**PROBLEM REQUIREMENTS**
Restate word for word the lines below, from the one containing "You are a computer-use" through the final line, with no pictures included.

Segment Open

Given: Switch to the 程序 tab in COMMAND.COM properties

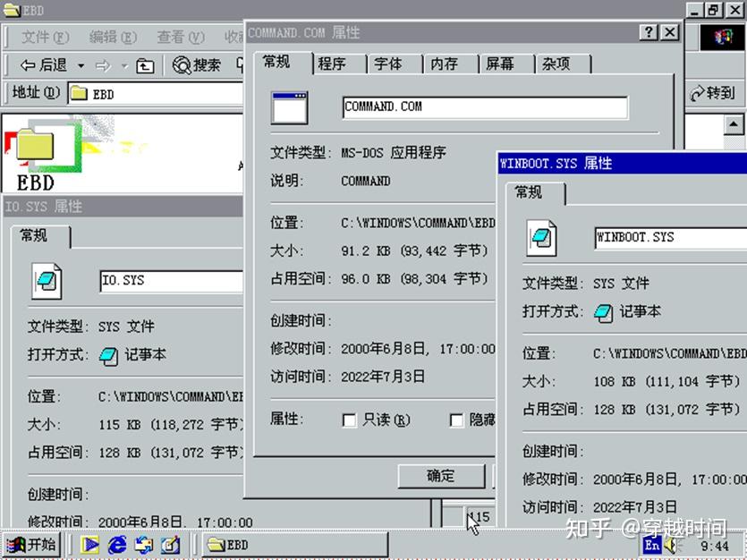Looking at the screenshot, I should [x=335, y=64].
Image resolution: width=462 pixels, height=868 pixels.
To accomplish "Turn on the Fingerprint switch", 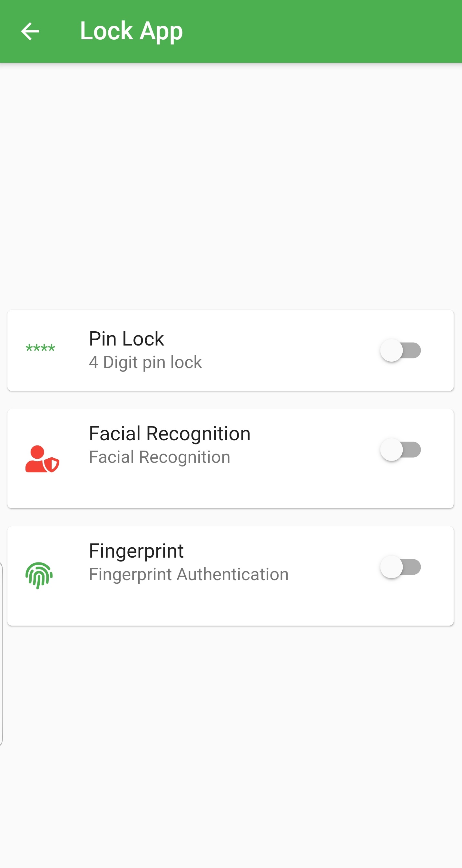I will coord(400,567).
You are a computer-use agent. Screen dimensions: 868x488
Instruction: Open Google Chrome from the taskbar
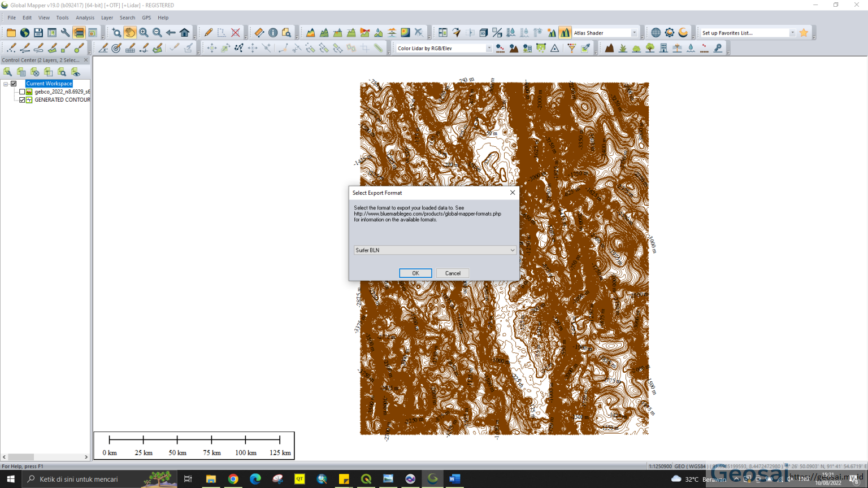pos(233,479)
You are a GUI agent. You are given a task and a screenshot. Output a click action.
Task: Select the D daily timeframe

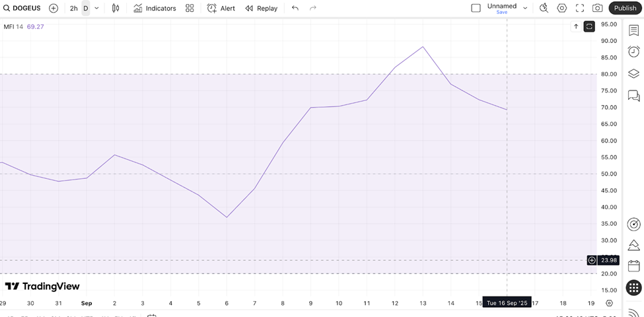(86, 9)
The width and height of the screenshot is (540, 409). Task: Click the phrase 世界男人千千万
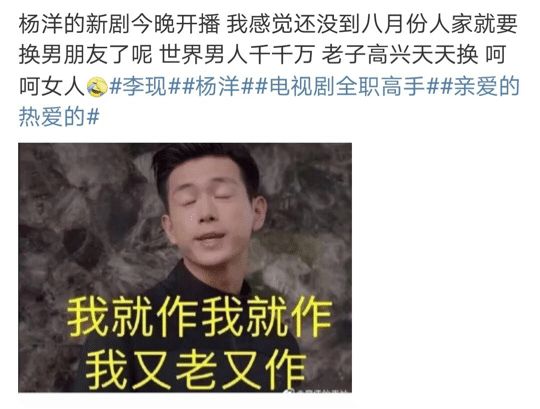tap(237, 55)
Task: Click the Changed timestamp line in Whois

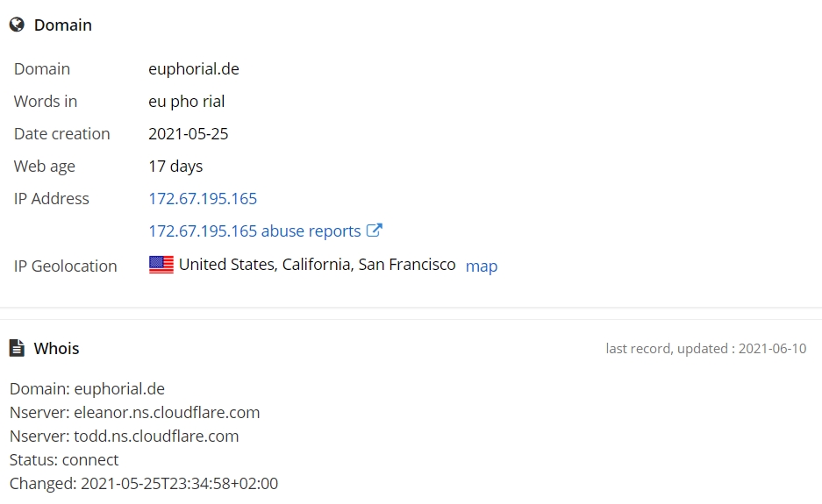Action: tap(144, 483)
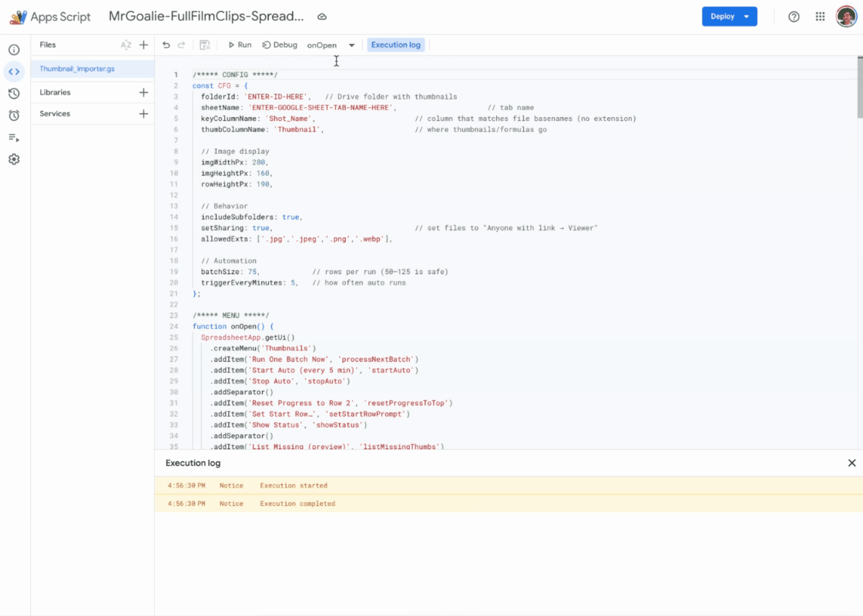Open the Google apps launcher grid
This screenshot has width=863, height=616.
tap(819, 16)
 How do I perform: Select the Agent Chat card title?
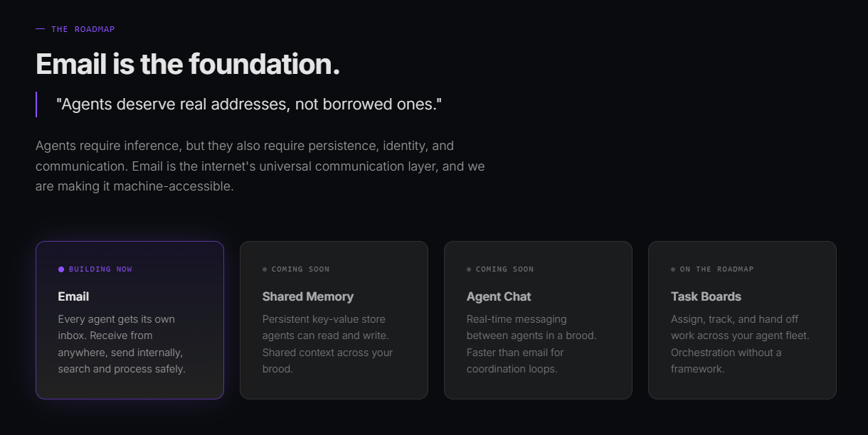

Segment Closed

**ANSWER TO THIS EXERCISE**
You are a computer-use agent. Screen dimensions: 868x488
Instruction: Open Google Chrome from the taskbar
pos(233,479)
You are a GUI agent. You are given a task and a screenshot. Output a click action.
Task: Select the D daily timeframe

(86, 9)
The width and height of the screenshot is (540, 409). Task: Click the phrase 世界男人千千万
tap(237, 55)
Task: Click the Changed timestamp line in Whois

Action: tap(144, 483)
Open the Google apps launcher grid
This screenshot has width=863, height=616.
tap(819, 16)
 How do I perform: Select the Agent Chat card title?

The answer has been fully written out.